Autre donnée importante: sans mesures préventives, le nombre de personnes infectées double +/- tous les 6 jours. Naturellement, pendant la période où aucune, ou très peu, de mesures, sont prises, les personnes réellement infectées ont pu propager le virus. Sur base des chiffres italiens et chinois notamment, on peut estimer le délai entre l'infection et la mort (17 jours). Comme on connaît le nombre de morts, qu'on peut estimer le taux de mortalité, il devient également envisageable d'estimer combien de personnes étaient infectées il y a 17 jours. Prenons l'exemple belge: hier (le 11 mars), on nous annonce que trois Belges sont morts du coronavirus. Si on estime le taux de mortalité à 1% (une estimation basse), on peut considérer que 300 personnes souffraient d'une infection liée au coronavirus en Belgique le 25 février (17 jours plus tôt). Or, le nombre de 300 correspond plus ou moins au nombre de cas diagnostiqués à cette même date du 11 mars (314: le 12, on est déjà à 399)! En admettant que ces 300 personnes aient diffusé le coronavirus pendant 2 semaines, le nombre de cas réels doit être multiplié par huit (à raison d'un doublement tous les six jours) et, selon ces estimations, il y aurait +/- 2400 cas dans la population. Ce chiffre n'est sans doute pas correct mais il est certain que le nombre de 300 est largement sous-estimé.
Le danger (déjà évoqué dans ce billet) est que notre système de santé ne puisse plus faire face à l'afflux de malades. Si c'est le cas, le taux de mortalité va augmenter (faute de lits et de matériel - respirateurs par exemple, vu aussi le fait que le personnel médical risque d'être touché également). Pueyo montre que ce taux varie de moins de 1% à 5% selon la résilience du système de santé (et donc du nombre de cas). Il faut donc transformer la courbe exponentielle en une courbe en plateau et mettre tout en oeuvre pour que le pic de l'épidémie soit le plus tardif possible (ce qui permet de se préparer).

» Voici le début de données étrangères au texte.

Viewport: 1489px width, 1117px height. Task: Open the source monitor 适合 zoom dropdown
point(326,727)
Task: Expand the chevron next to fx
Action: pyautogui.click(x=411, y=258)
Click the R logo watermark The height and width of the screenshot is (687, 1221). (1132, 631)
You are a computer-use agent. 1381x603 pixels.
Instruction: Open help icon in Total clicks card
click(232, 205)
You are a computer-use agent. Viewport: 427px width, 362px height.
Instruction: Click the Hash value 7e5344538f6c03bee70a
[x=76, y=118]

Pour information, 20% des cas exigent une hospitalisation et, parmi ceux-ci, 5% en unité de soins intensifs.
Pour retarder le pic et empêcher une diffusion exponentielle, Pueyo exhorte les décideurs à interdire tout rassemblement collectif, à fermer les écoles, les universités, entreprises (ce que Wuhan avait déjà fait lorsqu'elle avait atteint le stade qui est le nôtre aujourd'hui)... Il montre qu'une telle réduction des contacts sociaux est efficace (par exemple, les villes qui l'ont mise en place tôt lors de la pandémie de grippe espagnole de 1918 ont été beaucoup plus épargnées que les autres) mais qu'elle doit être mise en place au plus tôt: sur base d'un modèle mathématique, il suggère, par exemple, qu'un jour supplémentaire de délai dans la mise en oeuvre de telles mesures peut impliquer 40% de cas supplémentaires vingt jours plus tard. Pueyo souligne à cet égard que les pays ayant adopté ce type de mesures face au Covid-19, des pays asiatiques (Singapour, Japon, Corée du Sud, Chine,...) déjà touchés par le SARS en 2003 et qui en ont tiré des leçons, ont réussi à contenir l'épidémie.

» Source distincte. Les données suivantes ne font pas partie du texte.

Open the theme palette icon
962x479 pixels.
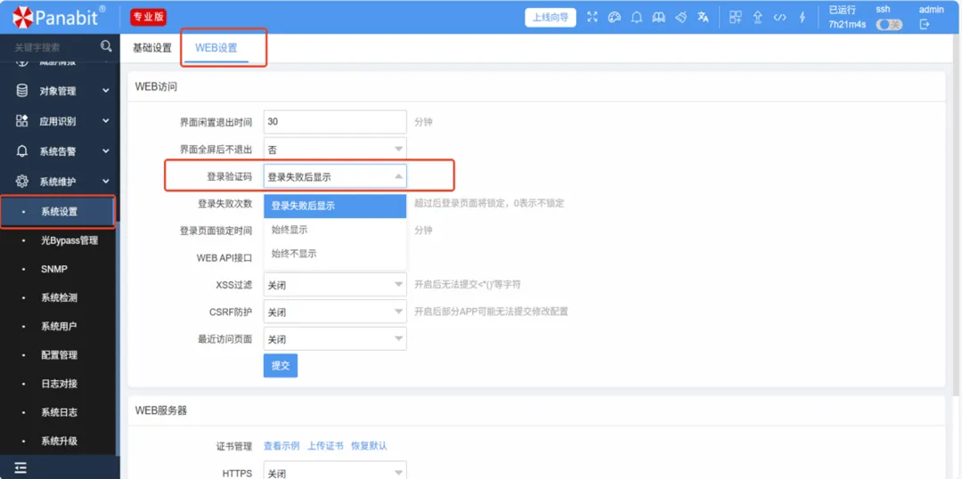(614, 17)
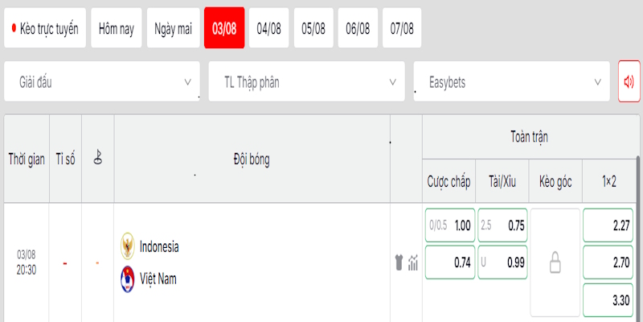Expand the TL Thập phân odds format dropdown
The height and width of the screenshot is (322, 643).
[x=306, y=81]
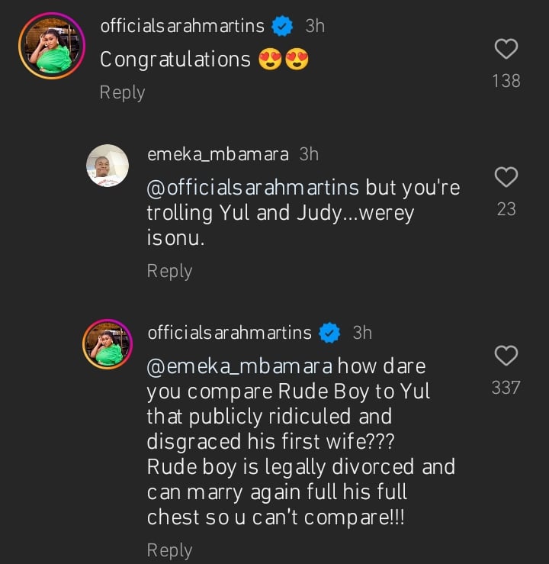This screenshot has width=549, height=564.
Task: Like emeka_mbamara's reply with the heart icon
Action: tap(506, 178)
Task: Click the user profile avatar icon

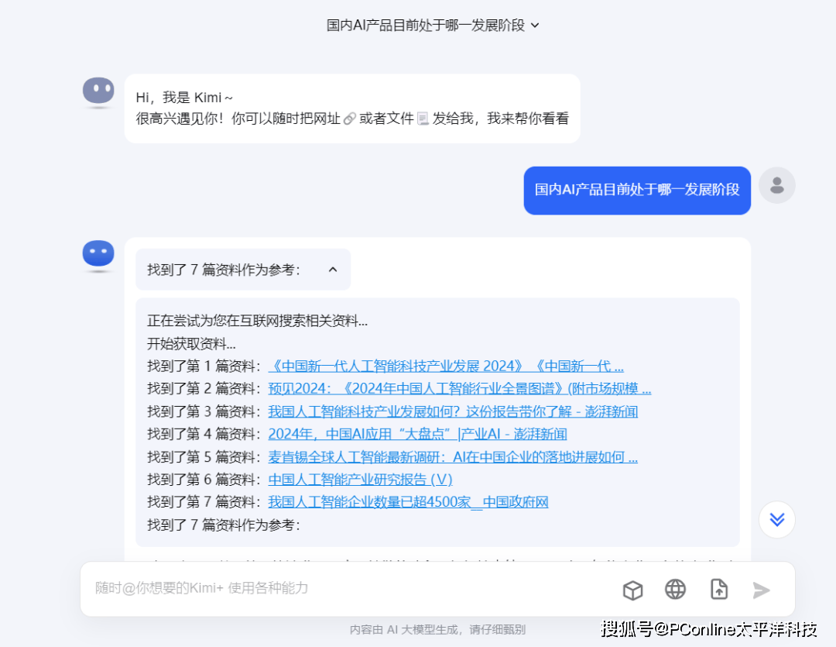Action: (776, 186)
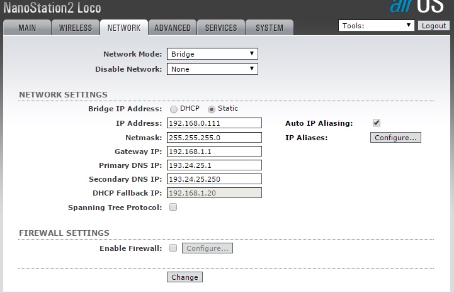Open the Network Mode dropdown
The image size is (454, 293).
tap(213, 54)
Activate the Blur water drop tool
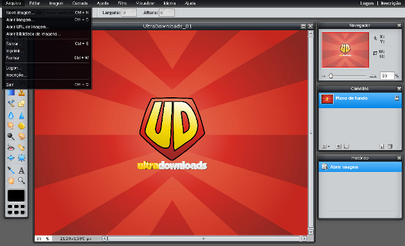This screenshot has height=246, width=405. 11,115
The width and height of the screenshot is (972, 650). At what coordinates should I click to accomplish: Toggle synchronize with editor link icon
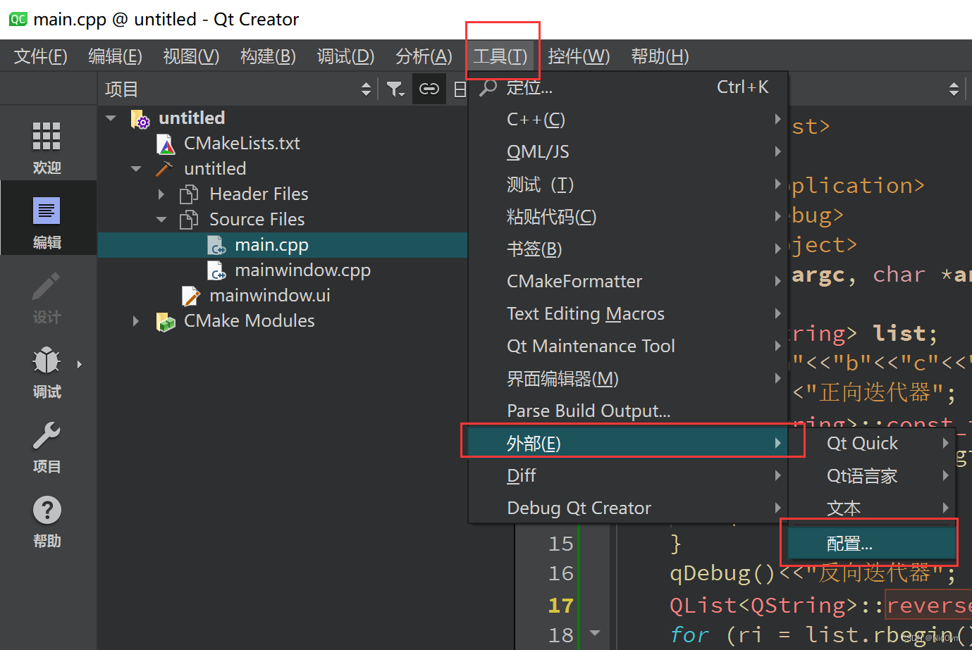pos(429,89)
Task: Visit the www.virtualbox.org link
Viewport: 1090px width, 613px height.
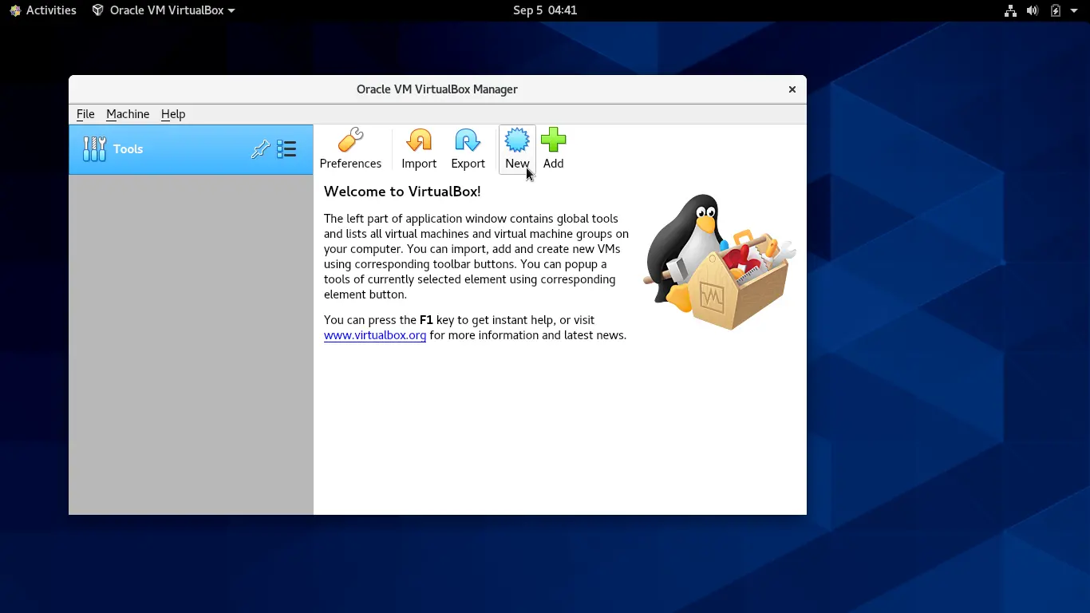Action: pyautogui.click(x=375, y=335)
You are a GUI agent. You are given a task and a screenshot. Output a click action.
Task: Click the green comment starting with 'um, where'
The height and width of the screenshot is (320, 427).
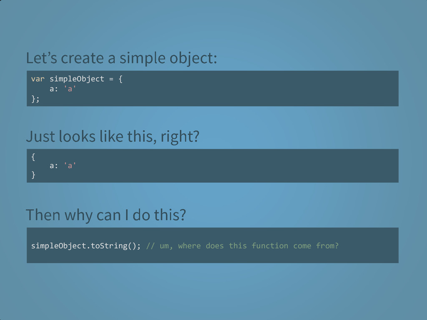coord(242,246)
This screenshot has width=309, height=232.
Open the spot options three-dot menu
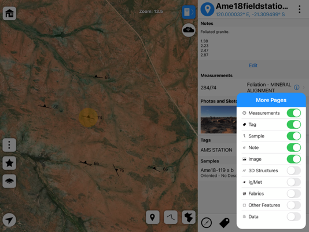[x=300, y=9]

Bref, il faut agir maintenant en mettant en place des mesures visant à limiter les contacts sociaux (face à face) au minimum et à isoler les zones infectées (n'oublions toutefois pas l'aspect psychologique de la chose traité dans mes précédents billets!).
Mais je serais ravi de lire ce que les expert·e·s pensent de ce point de vue.

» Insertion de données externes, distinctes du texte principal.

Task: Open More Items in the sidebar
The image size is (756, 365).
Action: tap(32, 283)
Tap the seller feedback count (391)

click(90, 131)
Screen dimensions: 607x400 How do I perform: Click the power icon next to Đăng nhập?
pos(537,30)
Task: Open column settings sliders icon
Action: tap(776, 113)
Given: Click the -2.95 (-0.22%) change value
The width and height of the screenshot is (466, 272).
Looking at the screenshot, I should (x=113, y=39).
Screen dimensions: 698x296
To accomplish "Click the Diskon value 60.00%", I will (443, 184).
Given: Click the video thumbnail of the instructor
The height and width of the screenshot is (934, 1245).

Et si quelqu'un a le courage de traduire l'article complet, merci de le signaler en commentaire.
La croissance exponentielle du nombre de cas a été soulignée la semaine passée par le Dr Devos Président Ass Belge Syndicats med. Le nombre de contaminés asymptomatiques est dramatiquement sous-évalué par les responsables officiels.